Первые отклики на катастрофу пришли только через четыре часа после взрыва, когда уцелевшие и обезумевшие от страха американцы повалили через сухопутную границу с Мексикой, причем не только в положенных местах, но почти на всем ее протяжении, ломая при этом мешающие металлические ограждения. Они скупали продовольствие и транспорт, после чего старались как можно быстрее убраться подальше от границы. Беглецов было так много, что скоро в приграничных городках покупать стало нечего. Деньги были не у всех, поэтому не обошлось без воровства и грабежей. Местные власти попросту растерялись. Еще через пару часов край неба с американской стороны потемнел, и полоса черноты стала быстро приближаться, погружая мир в жуткий полумрак. Люди зажигали фонари, жгли на улицах костры, бросая в них все, что могло гореть и истово молились о прощении грехов. Те, на ком грехов было слишком много, не рассчитывая на милосердие и пользуясь темнотой и бездействием властей, грабили, насиловали и убивали, пытаясь жестокостью и текилой заглушить леденящий душу страх.
— Началось, — сказала Лида. — А власти Мексики так и не выступили. А ведь наверняка знали о ваших передачах. И в Европе пока молчат.
— Испуг и растерянность, — ответил Алексей. — Вся связь со Штатами пропала почти сразу. Нас они перехватили, да и национальные космические агентства наверняка отчитались о вулкане. Я бы на их месте мобилизовал армию и вводил военное положение, а потом избавлялся от лишних ртов. Они, скорее всего, будут действовать так же, но не сразу. Нелегко на такое решиться, после того как семьдесят лет убеждали всех в приверженности правам и свободам граждан. Да и исчезновение старшего брата, которому смотрели в рот, выбило из колеи. Ничего, завтра, когда на нас начнут надвигать крышку кастрюли, молчать уже не смогут.
— А ведь нас будут подозревать, Леш, — сказала Лида. — Я бы на их месте сразу вспомнил о наших закупках продовольствия.

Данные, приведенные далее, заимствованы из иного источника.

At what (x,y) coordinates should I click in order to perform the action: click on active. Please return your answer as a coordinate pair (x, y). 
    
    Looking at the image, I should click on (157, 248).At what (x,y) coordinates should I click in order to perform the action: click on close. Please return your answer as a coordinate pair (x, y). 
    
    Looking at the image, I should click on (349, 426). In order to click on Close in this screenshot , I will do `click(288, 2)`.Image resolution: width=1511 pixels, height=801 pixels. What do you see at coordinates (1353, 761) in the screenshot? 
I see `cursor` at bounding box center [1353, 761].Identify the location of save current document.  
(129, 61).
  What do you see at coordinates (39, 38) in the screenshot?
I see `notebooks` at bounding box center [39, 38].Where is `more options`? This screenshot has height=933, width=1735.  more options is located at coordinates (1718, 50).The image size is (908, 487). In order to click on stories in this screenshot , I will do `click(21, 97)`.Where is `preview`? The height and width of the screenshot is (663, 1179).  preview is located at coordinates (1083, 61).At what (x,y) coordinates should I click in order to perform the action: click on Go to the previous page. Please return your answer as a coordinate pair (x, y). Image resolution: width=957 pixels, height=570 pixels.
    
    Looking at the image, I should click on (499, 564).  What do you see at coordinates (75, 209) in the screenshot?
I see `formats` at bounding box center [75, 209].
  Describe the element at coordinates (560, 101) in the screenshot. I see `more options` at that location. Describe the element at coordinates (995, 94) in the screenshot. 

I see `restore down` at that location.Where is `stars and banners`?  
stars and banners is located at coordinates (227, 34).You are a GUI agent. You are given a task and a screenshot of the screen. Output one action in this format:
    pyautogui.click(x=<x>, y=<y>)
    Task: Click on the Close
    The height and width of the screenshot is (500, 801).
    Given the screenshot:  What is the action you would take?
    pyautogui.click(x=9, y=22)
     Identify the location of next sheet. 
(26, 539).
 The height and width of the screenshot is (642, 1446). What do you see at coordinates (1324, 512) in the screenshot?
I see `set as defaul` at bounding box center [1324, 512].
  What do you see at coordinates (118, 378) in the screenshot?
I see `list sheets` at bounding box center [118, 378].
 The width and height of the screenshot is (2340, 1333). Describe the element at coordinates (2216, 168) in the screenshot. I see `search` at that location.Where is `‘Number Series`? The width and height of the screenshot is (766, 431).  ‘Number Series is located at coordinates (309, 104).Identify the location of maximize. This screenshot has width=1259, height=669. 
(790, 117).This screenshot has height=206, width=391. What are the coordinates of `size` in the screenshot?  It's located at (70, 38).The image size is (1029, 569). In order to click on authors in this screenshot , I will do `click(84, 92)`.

— Ну и что? — возразил он. — Мало того, что мне теперь на это наплевать, так еще в чем нас могут обвинить? В предусмотрительности? Не в том же, что мы проковыряли дыру в Йеллоустоне? Подожди, меня кто‑то вызывает.
Вызывал министр связи.
— Алексей Николаевич, — сказал он. — Население оповещено всеми видами связи. Сотовую связь разблокировали и продублировали сообщение на все телефоны. Это все, что можно сделать. В газетах будут печатать статьи о катастрофе и ее последствиях. Ваше распоряжение о распределении всему населению фонарей из приготовленного резерва сейчас выполняется. В сельские районы их развозят по воздуху. Завтра в первой половине дня должны закончить. По крайней мере, меня в этом заверили работники республиканских министерств.
— Хорошо, Игорь Юрьевич, — сказал Алексей, — спасибо за работу.
— Что еще за фонари? — спросила жена.
— Совсем забыл тебе сказать. Подожди минутку, сейчас принесу.
Он ненадолго сходил в кабинет, после чего вернулся в гостиную и протянул ей небольшой фонарик.
— Изготовили для всех, включая детей старше пяти лет, — пояснил он. — Светодиодный излучатель и накопитель. Светит очень ярко и непрерывно работает месяц. Яркость можно регулировать. Вечером или ночью без них никто не будет ходить. В городах будет светло, но вне зон освещения видимость почти нулевая. В квартирах и рабочих помещениях число светильников будем увеличивать. Хоть как‑то компенсируем отсутствие солнечного света. Я читал, что в ваше время у многих из‑за его отсутствия появлялось состояние депрессии.